Юсиф Самедоглу (1935–1998)
ВЕСНОЙ В ЖЕМЧУЖНОМ ОВРАГЕ
© Перевод Г. Кахраманова
Руководитель реанимационной бригады сидел в тенистом уголке двора и вытирал с лица обильный — словно после бани — пот. И дыхание он переводил с трудом, как после парной.
«Поди ж нелегкое это дело — человека из мертвых воскрешать», — подумала тетушка Саялы, с благоговением и суеверным ужасом поглядывая из-за бревенчатого строения на толстого краснолицего доктора в очках, обмахивающегося платком. Она ни на минуту не забывала, что сообщил ей сельский фельдшер — врач этот, что так некрасиво и обыденно потел и отдувался недалеко от старухи, приехал из Баку, чтобы оживить свояченицу Салахова, которая в машине опрокинулась в кювет и была на волосок от смерти. Да что там на волосок! Девушка была мертва, да, да, по-настоящему мертва, мертвее не бывает. Понятно? И вот этот загадочный, таинственный врач… да! Ведь сельский фельдшер еще вот что говорил: он самый главный во всем Баку из тех врачей, кто оживляет мертвых. Так-то! И он, значит, приехал, чтобы… Будь благословен Аллах!.. Что творится-то, а? Конечно, и Салахов человек не маленький. Его знают во всех окрестных селах и в самом райцентре, даже в Баку знают. Но вот как-то так произошло, что свояченица такого уважаемого человека села в машину какого-то типа, и тот тип уж и старался, так выкобенивался перед нею, гнал машину как сумасшедший, а ехали они к роднику, на так называемый интимный пикничок.

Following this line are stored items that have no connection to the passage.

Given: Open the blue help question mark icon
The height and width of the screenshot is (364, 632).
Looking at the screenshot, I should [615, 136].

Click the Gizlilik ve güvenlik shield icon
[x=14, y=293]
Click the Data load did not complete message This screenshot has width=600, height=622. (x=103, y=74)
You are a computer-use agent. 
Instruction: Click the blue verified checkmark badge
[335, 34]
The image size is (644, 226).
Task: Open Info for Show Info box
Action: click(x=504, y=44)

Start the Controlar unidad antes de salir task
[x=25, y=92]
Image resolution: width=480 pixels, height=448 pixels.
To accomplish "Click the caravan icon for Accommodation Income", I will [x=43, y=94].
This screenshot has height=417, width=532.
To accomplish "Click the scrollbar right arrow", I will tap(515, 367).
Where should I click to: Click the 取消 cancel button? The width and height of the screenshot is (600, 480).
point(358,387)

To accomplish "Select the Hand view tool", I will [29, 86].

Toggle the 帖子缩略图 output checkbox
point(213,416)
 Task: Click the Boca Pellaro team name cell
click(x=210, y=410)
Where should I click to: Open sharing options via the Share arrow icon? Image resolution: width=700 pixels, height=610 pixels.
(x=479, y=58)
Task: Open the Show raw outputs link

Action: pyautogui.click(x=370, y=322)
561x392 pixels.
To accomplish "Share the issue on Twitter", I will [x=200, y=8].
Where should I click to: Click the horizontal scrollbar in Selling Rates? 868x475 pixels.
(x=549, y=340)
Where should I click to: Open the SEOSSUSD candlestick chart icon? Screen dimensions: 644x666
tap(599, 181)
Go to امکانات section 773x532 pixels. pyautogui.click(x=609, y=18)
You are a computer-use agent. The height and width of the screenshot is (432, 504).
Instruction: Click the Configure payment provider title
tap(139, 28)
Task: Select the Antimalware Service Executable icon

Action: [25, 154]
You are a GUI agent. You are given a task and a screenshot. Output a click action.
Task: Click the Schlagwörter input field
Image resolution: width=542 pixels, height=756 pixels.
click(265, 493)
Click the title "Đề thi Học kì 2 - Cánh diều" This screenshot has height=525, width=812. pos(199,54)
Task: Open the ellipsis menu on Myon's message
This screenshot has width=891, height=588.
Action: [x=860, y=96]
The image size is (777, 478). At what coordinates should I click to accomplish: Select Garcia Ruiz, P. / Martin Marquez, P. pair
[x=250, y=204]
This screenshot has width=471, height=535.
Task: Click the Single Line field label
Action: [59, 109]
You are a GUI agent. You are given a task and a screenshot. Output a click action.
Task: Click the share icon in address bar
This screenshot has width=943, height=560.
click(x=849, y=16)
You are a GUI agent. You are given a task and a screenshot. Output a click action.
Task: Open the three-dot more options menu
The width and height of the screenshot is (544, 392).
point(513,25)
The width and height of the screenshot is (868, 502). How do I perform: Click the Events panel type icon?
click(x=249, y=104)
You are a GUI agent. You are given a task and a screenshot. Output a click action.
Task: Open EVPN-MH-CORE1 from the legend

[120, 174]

Вот и опрокинулись в овраг. О том, куда, зачем, с кем ехала свояченица Салахова, в селе говорилось шепотом — все-таки родственница такого человека, не годится кричать об этом на каждом углу. А фельдшер — прибрал бы его Господь, прости господи, может, на небе на что и сгодится, ни богу свечка, ни черту кочерга, ни в животине, ни в людях не разбирается, олух! Хорошо хоть догадались позвонить в Баку, чтобы приехал этот толстый, в очках, не то не дожила бы бедняжка до утра. Помоги нам, Аллах, помоги и им всем, всех жалко, все дети человеческие, и Салахову помоги, и его свояченице, и доктору, главному из тех, кто мертвых оживляет, всем помоги…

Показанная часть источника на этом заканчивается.